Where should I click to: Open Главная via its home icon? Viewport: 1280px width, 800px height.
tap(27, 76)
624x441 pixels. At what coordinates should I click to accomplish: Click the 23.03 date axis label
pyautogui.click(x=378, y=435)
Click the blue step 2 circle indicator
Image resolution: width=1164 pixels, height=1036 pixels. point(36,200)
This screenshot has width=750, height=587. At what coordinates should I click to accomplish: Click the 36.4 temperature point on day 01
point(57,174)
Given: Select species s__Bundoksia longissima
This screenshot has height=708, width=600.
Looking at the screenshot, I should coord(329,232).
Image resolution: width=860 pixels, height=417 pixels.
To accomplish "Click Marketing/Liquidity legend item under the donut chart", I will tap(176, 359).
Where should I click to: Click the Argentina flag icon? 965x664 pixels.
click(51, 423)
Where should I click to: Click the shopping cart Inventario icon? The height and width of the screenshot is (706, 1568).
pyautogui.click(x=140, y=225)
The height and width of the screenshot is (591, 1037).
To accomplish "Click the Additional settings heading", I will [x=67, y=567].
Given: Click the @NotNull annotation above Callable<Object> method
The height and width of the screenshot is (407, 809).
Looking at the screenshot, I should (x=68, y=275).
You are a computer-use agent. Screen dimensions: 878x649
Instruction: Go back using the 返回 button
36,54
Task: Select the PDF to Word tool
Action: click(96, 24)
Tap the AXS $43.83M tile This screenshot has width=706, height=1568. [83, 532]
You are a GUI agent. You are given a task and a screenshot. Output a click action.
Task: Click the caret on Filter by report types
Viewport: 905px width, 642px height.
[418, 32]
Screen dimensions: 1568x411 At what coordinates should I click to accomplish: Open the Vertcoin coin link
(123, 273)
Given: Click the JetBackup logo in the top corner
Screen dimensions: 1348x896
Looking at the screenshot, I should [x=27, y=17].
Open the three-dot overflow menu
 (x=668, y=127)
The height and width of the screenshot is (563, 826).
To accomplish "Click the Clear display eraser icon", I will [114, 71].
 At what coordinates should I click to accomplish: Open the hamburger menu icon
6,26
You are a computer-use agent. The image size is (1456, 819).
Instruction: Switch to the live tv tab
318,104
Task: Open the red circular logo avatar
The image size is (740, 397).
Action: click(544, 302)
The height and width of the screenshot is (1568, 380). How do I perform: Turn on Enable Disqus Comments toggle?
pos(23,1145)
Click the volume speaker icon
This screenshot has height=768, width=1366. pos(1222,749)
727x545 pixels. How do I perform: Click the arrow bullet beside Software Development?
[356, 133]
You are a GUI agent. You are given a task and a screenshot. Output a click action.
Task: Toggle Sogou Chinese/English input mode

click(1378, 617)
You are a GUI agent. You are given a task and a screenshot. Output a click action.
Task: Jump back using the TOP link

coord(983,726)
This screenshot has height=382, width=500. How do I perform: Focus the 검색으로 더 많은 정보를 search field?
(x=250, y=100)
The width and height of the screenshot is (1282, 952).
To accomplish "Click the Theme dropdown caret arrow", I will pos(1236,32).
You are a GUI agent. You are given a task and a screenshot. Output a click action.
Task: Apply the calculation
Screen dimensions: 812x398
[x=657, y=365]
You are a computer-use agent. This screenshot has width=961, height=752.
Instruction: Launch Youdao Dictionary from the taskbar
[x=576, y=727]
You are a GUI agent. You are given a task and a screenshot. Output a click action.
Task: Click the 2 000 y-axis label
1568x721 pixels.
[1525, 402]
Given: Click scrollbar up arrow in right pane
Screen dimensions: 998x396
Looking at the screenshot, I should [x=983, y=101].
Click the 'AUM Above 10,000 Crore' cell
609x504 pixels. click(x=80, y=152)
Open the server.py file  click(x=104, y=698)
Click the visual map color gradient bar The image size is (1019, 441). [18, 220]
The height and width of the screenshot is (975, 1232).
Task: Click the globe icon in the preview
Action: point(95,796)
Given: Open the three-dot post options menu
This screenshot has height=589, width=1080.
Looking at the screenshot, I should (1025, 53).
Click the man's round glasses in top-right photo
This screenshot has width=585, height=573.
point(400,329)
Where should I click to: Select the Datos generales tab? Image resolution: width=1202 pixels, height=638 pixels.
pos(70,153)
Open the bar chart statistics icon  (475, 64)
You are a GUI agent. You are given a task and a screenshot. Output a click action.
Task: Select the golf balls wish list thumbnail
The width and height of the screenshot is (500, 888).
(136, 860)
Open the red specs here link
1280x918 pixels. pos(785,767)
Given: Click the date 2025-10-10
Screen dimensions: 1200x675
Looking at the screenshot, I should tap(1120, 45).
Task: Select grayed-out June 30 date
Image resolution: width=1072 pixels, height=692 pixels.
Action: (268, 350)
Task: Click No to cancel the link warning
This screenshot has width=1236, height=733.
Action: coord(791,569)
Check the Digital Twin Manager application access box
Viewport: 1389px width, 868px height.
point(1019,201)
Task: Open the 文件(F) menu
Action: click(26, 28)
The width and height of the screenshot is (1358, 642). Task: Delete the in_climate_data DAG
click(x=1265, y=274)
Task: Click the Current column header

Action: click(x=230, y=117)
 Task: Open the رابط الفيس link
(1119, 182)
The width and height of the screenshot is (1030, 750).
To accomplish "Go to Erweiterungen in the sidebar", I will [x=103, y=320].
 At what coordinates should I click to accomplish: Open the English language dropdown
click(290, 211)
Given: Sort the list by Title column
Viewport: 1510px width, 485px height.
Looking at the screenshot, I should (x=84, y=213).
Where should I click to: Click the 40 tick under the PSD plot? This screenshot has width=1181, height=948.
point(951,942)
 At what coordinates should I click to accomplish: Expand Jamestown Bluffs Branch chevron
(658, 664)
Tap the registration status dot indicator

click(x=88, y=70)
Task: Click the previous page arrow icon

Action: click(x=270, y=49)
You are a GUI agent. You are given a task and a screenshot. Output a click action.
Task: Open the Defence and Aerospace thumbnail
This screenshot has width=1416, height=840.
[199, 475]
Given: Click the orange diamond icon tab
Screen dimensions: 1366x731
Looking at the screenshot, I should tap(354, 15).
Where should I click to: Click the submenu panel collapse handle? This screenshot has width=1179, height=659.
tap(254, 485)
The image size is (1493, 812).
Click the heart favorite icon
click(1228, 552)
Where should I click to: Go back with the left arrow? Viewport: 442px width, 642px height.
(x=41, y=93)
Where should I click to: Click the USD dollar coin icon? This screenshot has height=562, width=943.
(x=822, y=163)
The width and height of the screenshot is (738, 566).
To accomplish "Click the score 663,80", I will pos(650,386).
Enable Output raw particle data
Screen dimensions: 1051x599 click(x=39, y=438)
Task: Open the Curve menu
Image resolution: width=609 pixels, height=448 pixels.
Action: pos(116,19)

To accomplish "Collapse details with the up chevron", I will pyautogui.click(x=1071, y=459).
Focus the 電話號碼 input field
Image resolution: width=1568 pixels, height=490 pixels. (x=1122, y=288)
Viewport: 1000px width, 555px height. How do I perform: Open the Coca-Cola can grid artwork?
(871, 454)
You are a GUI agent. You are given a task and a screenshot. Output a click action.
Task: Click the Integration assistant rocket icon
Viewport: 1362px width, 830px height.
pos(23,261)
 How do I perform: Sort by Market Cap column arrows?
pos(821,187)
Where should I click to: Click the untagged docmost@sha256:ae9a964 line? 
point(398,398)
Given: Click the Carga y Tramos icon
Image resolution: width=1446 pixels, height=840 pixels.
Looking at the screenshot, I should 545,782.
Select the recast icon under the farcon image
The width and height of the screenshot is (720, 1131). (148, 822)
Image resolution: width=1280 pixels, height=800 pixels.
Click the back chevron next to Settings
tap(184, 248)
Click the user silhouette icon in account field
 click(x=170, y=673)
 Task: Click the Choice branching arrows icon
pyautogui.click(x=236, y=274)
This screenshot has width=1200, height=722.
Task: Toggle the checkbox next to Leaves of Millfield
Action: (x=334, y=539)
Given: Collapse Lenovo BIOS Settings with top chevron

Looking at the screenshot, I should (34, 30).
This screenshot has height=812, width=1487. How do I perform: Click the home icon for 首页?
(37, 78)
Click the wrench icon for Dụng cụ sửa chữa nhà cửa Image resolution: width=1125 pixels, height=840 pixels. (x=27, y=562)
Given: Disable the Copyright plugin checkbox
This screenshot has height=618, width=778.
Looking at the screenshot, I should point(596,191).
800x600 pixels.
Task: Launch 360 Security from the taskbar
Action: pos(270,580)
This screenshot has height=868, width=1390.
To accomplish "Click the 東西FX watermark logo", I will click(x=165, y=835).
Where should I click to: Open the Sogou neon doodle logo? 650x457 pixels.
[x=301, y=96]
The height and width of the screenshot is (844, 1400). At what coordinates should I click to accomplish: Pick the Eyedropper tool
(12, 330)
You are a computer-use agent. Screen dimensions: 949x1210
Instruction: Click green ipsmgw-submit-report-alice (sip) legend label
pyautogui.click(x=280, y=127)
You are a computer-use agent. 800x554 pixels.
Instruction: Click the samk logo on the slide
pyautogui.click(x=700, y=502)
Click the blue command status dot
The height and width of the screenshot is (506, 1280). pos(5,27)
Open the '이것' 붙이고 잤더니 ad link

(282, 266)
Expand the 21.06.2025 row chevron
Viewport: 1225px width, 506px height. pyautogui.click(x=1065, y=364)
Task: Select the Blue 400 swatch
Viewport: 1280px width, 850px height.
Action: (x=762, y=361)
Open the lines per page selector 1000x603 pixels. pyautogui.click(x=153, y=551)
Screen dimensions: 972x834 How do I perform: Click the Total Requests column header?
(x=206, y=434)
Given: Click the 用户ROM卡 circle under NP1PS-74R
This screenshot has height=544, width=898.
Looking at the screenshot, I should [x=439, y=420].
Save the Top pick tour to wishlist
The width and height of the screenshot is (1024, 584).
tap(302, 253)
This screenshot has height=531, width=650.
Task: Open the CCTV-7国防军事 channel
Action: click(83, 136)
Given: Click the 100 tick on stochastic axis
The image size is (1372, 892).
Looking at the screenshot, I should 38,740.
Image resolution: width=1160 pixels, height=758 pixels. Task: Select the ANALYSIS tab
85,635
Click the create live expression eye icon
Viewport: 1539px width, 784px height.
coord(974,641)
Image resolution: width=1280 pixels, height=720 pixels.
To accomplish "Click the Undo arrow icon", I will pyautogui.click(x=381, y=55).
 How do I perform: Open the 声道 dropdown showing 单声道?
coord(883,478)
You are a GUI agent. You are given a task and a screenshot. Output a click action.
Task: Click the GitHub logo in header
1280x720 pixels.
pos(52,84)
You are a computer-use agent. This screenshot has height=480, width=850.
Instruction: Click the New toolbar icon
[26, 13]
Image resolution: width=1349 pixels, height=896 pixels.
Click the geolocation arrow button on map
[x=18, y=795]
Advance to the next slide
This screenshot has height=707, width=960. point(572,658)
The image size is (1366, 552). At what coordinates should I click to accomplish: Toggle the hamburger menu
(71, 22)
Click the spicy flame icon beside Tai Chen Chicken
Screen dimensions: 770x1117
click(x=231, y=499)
=-=-=
### Exercise instructions:
Render the lines starting at the one that contains "Open the lines" and ending at the one that contains "(x=206, y=434)" as a Markdown table with the columns Row and Line. Number each row and leave out any blank lines.

### Expected answer:
| Row | Line |
|---|---|
| 1 | Open the lines per page selector 1000x603 pixels. pyautogui.click(x=153, y=551) |
| 2 | Screen dimensions: 972x834 How do I perform: Click the Total Requests column header? |
| 3 | (x=206, y=434) |